“The rapid growth of Caxa shows that we are succeeding,” Yi said.
Hence the real reason that China is likely to start respecting intellectual property: China now has some skin in the game. More and more, it is not just Western companies with intellectual property to protect; Chinese companies like Caxa and Lenovo also need to have their intellectual property protected.
In addition, many Chinese companies talk about wanting to instill a culture of innovation, rather than slavishly copying the innovations of others. But innovation is impossible without intellectual property protection. After all, what’s the incentive to invent something new if your competitor can steal it with impunity?
I saw recently that Gucci won a big lawsuit — in China — against a Chinese company that was using its logo illegally.

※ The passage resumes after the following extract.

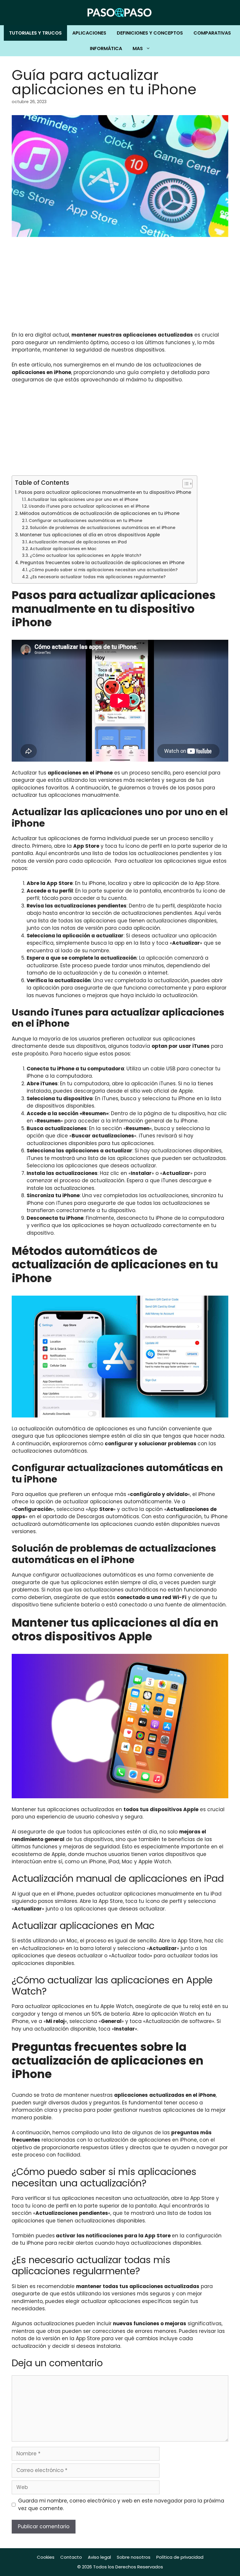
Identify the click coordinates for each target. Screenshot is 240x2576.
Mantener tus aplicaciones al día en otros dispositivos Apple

And Andrew Rothman, a China analyst with the investment firm CLSA, noted in a paper in September that “last year, China passed the US to become the world’s most litigious country in terms of intellectual property disputes.” Most of the lawsuits, he added, were brought by Chinese companies against other Chinese companies. I never thought I’d see the day when an uptick in litigation was a sign of progress, but there you go.
My last interview in China was with a teacher-turned-businessman named Michael Yu (俞敏紅). He is the founder and chief executive of New Oriental, a Kaplan-style company that he began in 1993 and has since become the largest private education company in China. In 2006, it went public, transforming Yu into a billionaire.
On the day I met him, he was wearing a flannel shirt, jeans and sneakers. At 45, he was the oldest chief executive I met in China.
The interview was one of the most enjoyable hours I spent in China. Yu, it turned out, had been through a lot to get to this point — he’d been run out of Beijing University after a public humiliation, had struggled to get a government license to start his first school and had had to slay many dragons along the way. His was hardly a get-rich-quick story, and Yu told it without an ounce of braggadocio.
“Michael built a business before he did an IPO,” said New Oriental’s chief financial officer, Louis Hsieh (謝東螢).
Though he professed to be a poor manager — “that’s why I hired these guys,” he laughed, pointing to Hsieh and another executive — Yu had the qualities you yearn to see in any company leader. He clearly cared deeply about his company and its mission.
“We didn’t just do this to get rich,” he said. “We are doing it to enrich other people’s life. The IPO is a dot on the road. You do not change your road because you have money or because you have an IPO.”
China has plenty of problems: Tibet, pollution, political repression, the Great Firewall, you name it. Even so, it is hard not to be optimistic when you meet someone like Yu. If he is the future of Chinese business, then that future is very bright.